As information systems continue to increase in complexity and power, they will become more difficult to learn and apply. The use of a single metaphor in interface design may not be sufficient for producing an appropriate mental model of any complex system since one metaphor can only represent a subset of a complicated system (Spiro, Feltovich, Coulson, & Anderson, 1989; Spiro, Vispoel, Schmitz, Samarapungavan, & Boerger, 1987). By incorporating multiple metaphors into a interface design, we may be able to create a more powerful representation of a complex system.
Only a few studies have paid attention to the insufficiency of using single metaphors and the power of using multiple metaphors in learning new concepts (Collins & Gentner, 1983, 1987; Gick & Holyoak, 1983; Rumelhart & Norman, 1981; Spiro, et al., 1987; 1989). In the studies of using multiple metaphors, discussions are held at the level of theory construction, with only a few systematic experimental results available. It is crucial that we examine the problems of using a single metaphor as well as investigate the use of multiple metaphors in interface design.

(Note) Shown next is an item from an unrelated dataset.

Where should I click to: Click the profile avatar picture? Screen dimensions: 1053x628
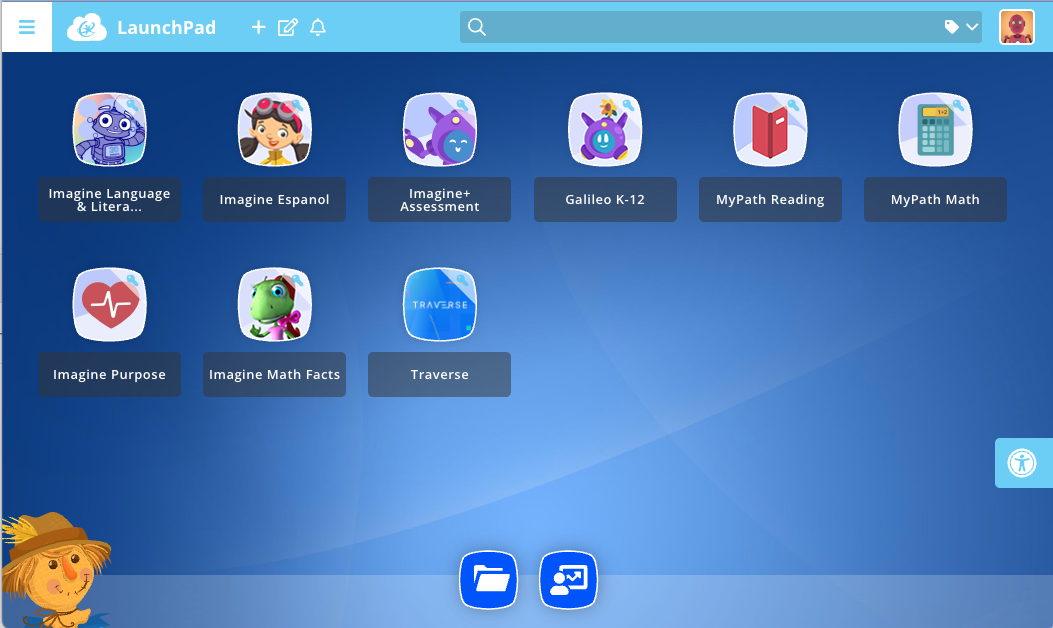[1018, 27]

The purpose of this study is to: (a) examine the use of single metaphors and examine the limitations of single metaphors in interface design for complex systems; (b) discover the degree to which the strategy of incorporating multiple metaphors in interface design for complex systems facilitates learning of the complexity of the systems; and (c) investigate the role that training time plays in the learning process.